Each record below should be repeated precisely as written.
+---+
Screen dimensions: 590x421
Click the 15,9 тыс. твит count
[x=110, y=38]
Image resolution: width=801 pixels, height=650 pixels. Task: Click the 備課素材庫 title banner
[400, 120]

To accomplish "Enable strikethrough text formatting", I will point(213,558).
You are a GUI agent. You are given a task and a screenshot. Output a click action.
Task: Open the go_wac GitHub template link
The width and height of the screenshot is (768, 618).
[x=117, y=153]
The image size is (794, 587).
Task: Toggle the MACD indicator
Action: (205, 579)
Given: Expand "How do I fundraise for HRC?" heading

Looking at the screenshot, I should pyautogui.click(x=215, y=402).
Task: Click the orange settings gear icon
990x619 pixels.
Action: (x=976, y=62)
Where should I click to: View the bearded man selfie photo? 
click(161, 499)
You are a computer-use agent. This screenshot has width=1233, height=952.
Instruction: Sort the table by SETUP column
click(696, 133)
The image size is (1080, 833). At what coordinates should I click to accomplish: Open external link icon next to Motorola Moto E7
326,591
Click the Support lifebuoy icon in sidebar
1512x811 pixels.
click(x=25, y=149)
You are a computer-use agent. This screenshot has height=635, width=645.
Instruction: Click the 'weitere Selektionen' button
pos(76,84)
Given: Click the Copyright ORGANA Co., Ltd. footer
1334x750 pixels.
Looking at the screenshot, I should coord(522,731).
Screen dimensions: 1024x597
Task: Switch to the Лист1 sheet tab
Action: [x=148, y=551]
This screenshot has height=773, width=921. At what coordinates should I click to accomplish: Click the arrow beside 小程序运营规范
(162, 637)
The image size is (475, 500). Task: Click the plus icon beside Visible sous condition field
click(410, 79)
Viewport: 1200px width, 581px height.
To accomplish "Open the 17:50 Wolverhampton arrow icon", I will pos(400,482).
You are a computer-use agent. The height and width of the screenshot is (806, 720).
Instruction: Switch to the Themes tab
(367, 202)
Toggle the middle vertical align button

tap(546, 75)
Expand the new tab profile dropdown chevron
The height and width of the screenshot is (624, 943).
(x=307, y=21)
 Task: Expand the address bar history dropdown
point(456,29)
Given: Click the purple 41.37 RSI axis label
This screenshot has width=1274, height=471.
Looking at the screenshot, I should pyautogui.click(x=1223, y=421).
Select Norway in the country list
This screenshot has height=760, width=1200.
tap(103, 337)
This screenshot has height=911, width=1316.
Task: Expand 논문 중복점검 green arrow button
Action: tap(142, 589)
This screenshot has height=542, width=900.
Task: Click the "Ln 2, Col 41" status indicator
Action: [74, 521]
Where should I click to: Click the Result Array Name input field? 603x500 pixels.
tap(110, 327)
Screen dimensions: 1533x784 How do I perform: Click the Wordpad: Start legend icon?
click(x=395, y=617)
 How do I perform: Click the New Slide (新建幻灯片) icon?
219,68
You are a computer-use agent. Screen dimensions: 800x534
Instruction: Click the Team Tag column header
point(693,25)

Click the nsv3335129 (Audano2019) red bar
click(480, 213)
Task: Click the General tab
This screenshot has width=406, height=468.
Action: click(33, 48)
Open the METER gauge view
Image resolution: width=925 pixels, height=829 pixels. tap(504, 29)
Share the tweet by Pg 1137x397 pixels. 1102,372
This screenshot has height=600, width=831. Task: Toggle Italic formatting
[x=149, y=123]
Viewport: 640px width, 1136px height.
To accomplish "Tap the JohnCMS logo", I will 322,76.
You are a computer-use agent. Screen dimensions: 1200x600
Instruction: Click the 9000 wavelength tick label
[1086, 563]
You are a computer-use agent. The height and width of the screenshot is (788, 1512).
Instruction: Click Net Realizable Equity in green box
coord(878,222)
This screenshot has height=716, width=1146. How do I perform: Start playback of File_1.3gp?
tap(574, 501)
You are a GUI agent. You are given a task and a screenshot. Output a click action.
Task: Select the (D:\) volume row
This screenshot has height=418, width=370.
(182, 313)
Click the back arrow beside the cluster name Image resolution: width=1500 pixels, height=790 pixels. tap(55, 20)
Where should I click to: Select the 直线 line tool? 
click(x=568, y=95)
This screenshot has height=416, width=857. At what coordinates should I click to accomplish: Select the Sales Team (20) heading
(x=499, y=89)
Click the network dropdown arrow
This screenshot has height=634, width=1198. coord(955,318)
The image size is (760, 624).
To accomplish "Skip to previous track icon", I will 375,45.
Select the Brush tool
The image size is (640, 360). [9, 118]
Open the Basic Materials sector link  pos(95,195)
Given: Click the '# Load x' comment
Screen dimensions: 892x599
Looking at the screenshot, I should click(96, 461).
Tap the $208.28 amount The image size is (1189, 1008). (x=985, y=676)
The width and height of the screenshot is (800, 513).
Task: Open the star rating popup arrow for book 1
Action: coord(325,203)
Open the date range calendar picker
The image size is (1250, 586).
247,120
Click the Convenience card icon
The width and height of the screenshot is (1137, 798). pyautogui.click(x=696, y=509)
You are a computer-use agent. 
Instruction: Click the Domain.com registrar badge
+---+
* **Answer space**:
Screen dimensions: 590x421
Click the 15,9 тыс. твит count
[x=110, y=38]
Image resolution: width=801 pixels, height=650 pixels. Task: Click the 備課素材庫 title banner
[400, 120]

To accomplish "Enable strikethrough text formatting", I will point(213,558).
You are a GUI agent. You are given a task and a screenshot. Output a click action.
Task: Open the go_wac GitHub template link
The width and height of the screenshot is (768, 618).
[x=117, y=153]
The image size is (794, 587).
Task: Toggle the MACD indicator
Action: (205, 579)
Given: Expand "How do I fundraise for HRC?" heading

Looking at the screenshot, I should pyautogui.click(x=215, y=402).
Task: Click the orange settings gear icon
990x619 pixels.
Action: (x=976, y=62)
Where should I click to: View the bearded man selfie photo? 
click(161, 499)
You are a computer-use agent. This screenshot has width=1233, height=952.
Instruction: Sort the table by SETUP column
click(696, 133)
The image size is (1080, 833). At what coordinates should I click to accomplish: Open external link icon next to Motorola Moto E7
326,591
Click the Support lifebuoy icon in sidebar
1512x811 pixels.
click(x=25, y=149)
You are a computer-use agent. This screenshot has height=635, width=645.
Instruction: Click the 'weitere Selektionen' button
pos(76,84)
Given: Click the Copyright ORGANA Co., Ltd. footer
1334x750 pixels.
Looking at the screenshot, I should coord(522,731).
Screen dimensions: 1024x597
Task: Switch to the Лист1 sheet tab
Action: [x=148, y=551]
This screenshot has height=773, width=921. At what coordinates should I click to accomplish: Click the arrow beside 小程序运营规范
(162, 637)
The image size is (475, 500). Task: Click the plus icon beside Visible sous condition field
click(410, 79)
Viewport: 1200px width, 581px height.
To accomplish "Open the 17:50 Wolverhampton arrow icon", I will pos(400,482).
You are a computer-use agent. The height and width of the screenshot is (806, 720).
Instruction: Switch to the Themes tab
(367, 202)
Toggle the middle vertical align button

tap(546, 75)
Expand the new tab profile dropdown chevron
The height and width of the screenshot is (624, 943).
(x=307, y=21)
 Task: Expand the address bar history dropdown
point(456,29)
Given: Click the purple 41.37 RSI axis label
This screenshot has width=1274, height=471.
Looking at the screenshot, I should pyautogui.click(x=1223, y=421).
Select Norway in the country list
This screenshot has height=760, width=1200.
tap(103, 337)
This screenshot has height=911, width=1316.
Task: Expand 논문 중복점검 green arrow button
Action: tap(142, 589)
This screenshot has height=542, width=900.
Task: Click the "Ln 2, Col 41" status indicator
Action: [74, 521]
Where should I click to: Click the Result Array Name input field? 603x500 pixels.
tap(110, 327)
Screen dimensions: 1533x784 How do I perform: Click the Wordpad: Start legend icon?
click(x=395, y=617)
 How do I perform: Click the New Slide (新建幻灯片) icon?
219,68
You are a computer-use agent. Screen dimensions: 800x534
Instruction: Click the Team Tag column header
point(693,25)

Click the nsv3335129 (Audano2019) red bar
click(480, 213)
Task: Click the General tab
This screenshot has width=406, height=468.
Action: click(33, 48)
Open the METER gauge view
Image resolution: width=925 pixels, height=829 pixels. tap(504, 29)
Share the tweet by Pg 1137x397 pixels. 1102,372
This screenshot has height=600, width=831. Task: Toggle Italic formatting
[x=149, y=123]
Viewport: 640px width, 1136px height.
To accomplish "Tap the JohnCMS logo", I will 322,76.
You are a computer-use agent. Screen dimensions: 1200x600
Instruction: Click the 9000 wavelength tick label
[1086, 563]
You are a computer-use agent. The height and width of the screenshot is (788, 1512).
Instruction: Click Net Realizable Equity in green box
coord(878,222)
This screenshot has height=716, width=1146. How do I perform: Start playback of File_1.3gp?
tap(574, 501)
You are a GUI agent. You are given a task and a screenshot. Output a click action.
Task: Select the (D:\) volume row
This screenshot has height=418, width=370.
(182, 313)
Click the back arrow beside the cluster name Image resolution: width=1500 pixels, height=790 pixels. tap(55, 20)
Where should I click to: Select the 直线 line tool? 
click(x=568, y=95)
This screenshot has height=416, width=857. At what coordinates should I click to accomplish: Select the Sales Team (20) heading
(x=499, y=89)
Click the network dropdown arrow
This screenshot has height=634, width=1198. coord(955,318)
The image size is (760, 624).
To accomplish "Skip to previous track icon", I will 375,45.
Select the Brush tool
The image size is (640, 360). [9, 118]
Open the Basic Materials sector link  pos(95,195)
Given: Click the '# Load x' comment
Screen dimensions: 892x599
Looking at the screenshot, I should click(96, 461).
Tap the $208.28 amount The image size is (1189, 1008). (x=985, y=676)
The width and height of the screenshot is (800, 513).
Task: Open the star rating popup arrow for book 1
Action: coord(325,203)
Open the date range calendar picker
The image size is (1250, 586).
247,120
Click the Convenience card icon
The width and height of the screenshot is (1137, 798). pyautogui.click(x=696, y=509)
You are a computer-use agent. 
Instruction: Click the Domain.com registrar badge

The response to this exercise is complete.